Tâches et exercices
a - Imprimez à l'identique le passage du texte sur la digitalisation et l'emploi compris entre "Malgré un degré" et "pédagogiques en ligne.", bornes incluses.
b - Repérez toutes les lignes du listing contenant la chaîne "triad" et recopiez-les sans modification.

Bloc de texte
┄┄┄┄┄┄
Malgré un degré élevé d’incertitude quant à l’ampleur du remplacement d’emplois, la création/le remplacement d’emplois due à la digitalisation affectera beaucoup moins de personnes que la transformation des emplois actuels. Ainsi, certaines tâches seront automatisées et d’autres tâches seront ajoutées. En effet, la digitalisation touche pratiquement tous les emplois, de l’agriculteur qui surveille digitalement l’humidité du sol à l’enseignant qui accède aux ressources pédagogiques en ligne.

  • Les emplois de niveau intermédiaire sont les plus préoccupants

L’augmentation de l’efficacité due aux TIC[12] a réduit le nombre d’emplois de nature répétitive qui se trouve au milieu de la répartition des revenus. On parle des salaires moyens. En revanche, les emplois non qualifiés mais surtout les emplois hautement qualifiés se sont multipliés. L’émergence de ce phénomène a été démontrée tant aux États-Unis[13] qu’en Europe[14]. C’est ce qu’on appelle parfois le changement technologique axé sur les tâches, qui est considéré comme contribuant à accroître les inégalités. Dans le même temps, les salaires ont augmenté plus rapidement pour les emplois plus qualifiés dans certains pays, mais l’inverse s’est produit dans plusieurs États membres. Contrairement aux États-Unis, les emplois faiblement rémunérés n’ont pas augmenté dans l’UE.

En outre, il est généralement admis que les inégalités se sont stabilisées à un niveau élevé après des augmentations significatives dans de nombreux pays occidentaux, même si elles ont diminué dans l’ensemble de l’Union européenne[15].

  • Un besoin d’adaptation

Il est important de reconnaître que la perturbation digitale de l’emploi peut être déstabilisante pour les individus. Même si plus d’emplois sont créés que remplacés et que le bien-être économique augmente considérablement, il peut y avoir des frictions et des craintes dues à l’incertitude. Cette crainte peut être fondée sur le plan personnel ou géographique. Les emplois nouvellement créés peuvent être occupés par des personnes différentes dans des zones géographiques différentes. En Europe, par exemple, de nombreuses villes qui étaient en plein essor dans les années 50 grâce au charbon et à l’acier se restructurent depuis 50 ans et certaines sont encore dans le marasme aujourd’hui. Dans d’autres cas, certaines entreprises trouvent qu’il est moins coûteux de transférer des emplois en Asie. Toutefois, dans un certain nombre de cas, la crainte de la digitalisation peut s’avérer infondée, car de nombreux travailleurs sont susceptibles de trouver relativement rapidement des emplois de qualité égale ou supérieure dans l’un des secteurs nouvellement créés de l’économie, d’où l’importance de la formation.
┄┄┄┄┄┄
Extraits du listing
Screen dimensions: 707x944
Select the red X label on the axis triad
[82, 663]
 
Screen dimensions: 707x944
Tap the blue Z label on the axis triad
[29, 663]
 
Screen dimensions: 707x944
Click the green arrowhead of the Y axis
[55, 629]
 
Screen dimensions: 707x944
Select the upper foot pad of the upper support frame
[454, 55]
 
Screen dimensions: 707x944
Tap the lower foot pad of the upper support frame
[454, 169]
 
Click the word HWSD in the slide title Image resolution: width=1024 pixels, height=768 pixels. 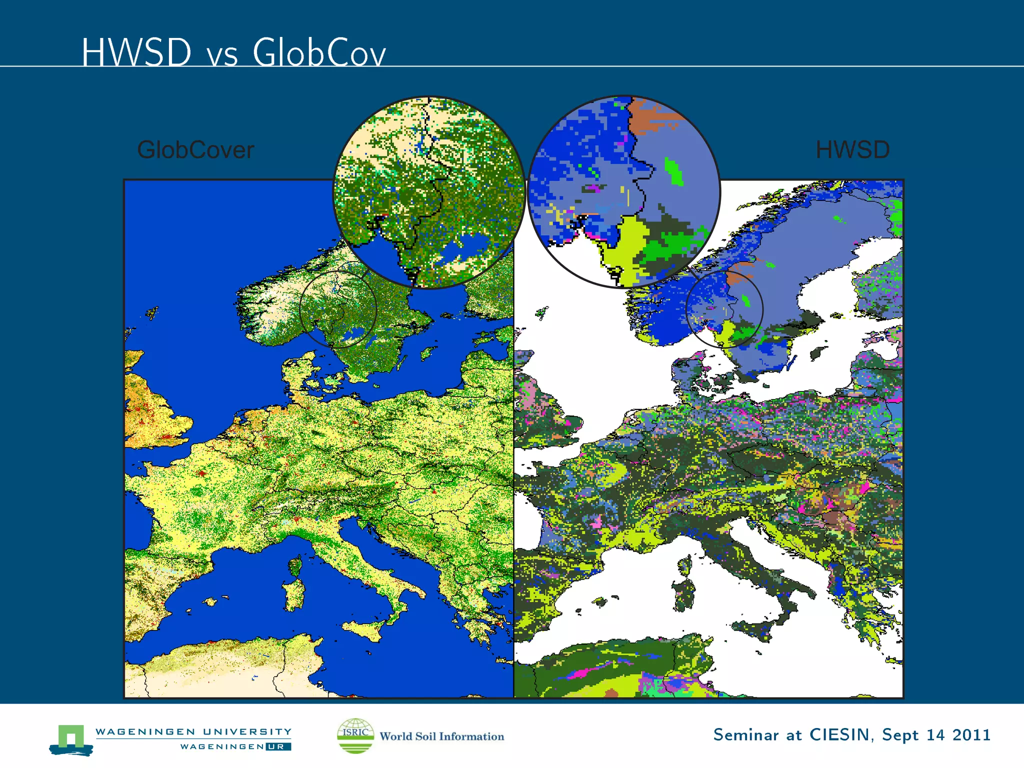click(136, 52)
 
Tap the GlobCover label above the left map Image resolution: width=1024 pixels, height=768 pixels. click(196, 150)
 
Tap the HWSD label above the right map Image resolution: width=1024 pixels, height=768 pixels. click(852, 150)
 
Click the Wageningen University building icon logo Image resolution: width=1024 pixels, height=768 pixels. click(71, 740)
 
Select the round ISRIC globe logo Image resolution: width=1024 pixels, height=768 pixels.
┄┄┄┄┄┄
Réponses fournies
a -
Malgré un degré élevé d’incertitude quant à l’ampleur du remplacement d’emplois, la création/le remplacement d’emplois due à la digitalisation affectera beaucoup moins de personnes que la transformation des emplois actuels. Ainsi, certaines tâches seront automatisées et d’autres tâches seront ajoutées. En effet, la digitalisation touche pratiquement tous les emplois, de l’agriculteur qui surveille digitalement l’humidité du sol à l’enseignant qui accède aux ressources pédagogiques en ligne.

b -
Select the red X label on the axis triad
Tap the blue Z label on the axis triad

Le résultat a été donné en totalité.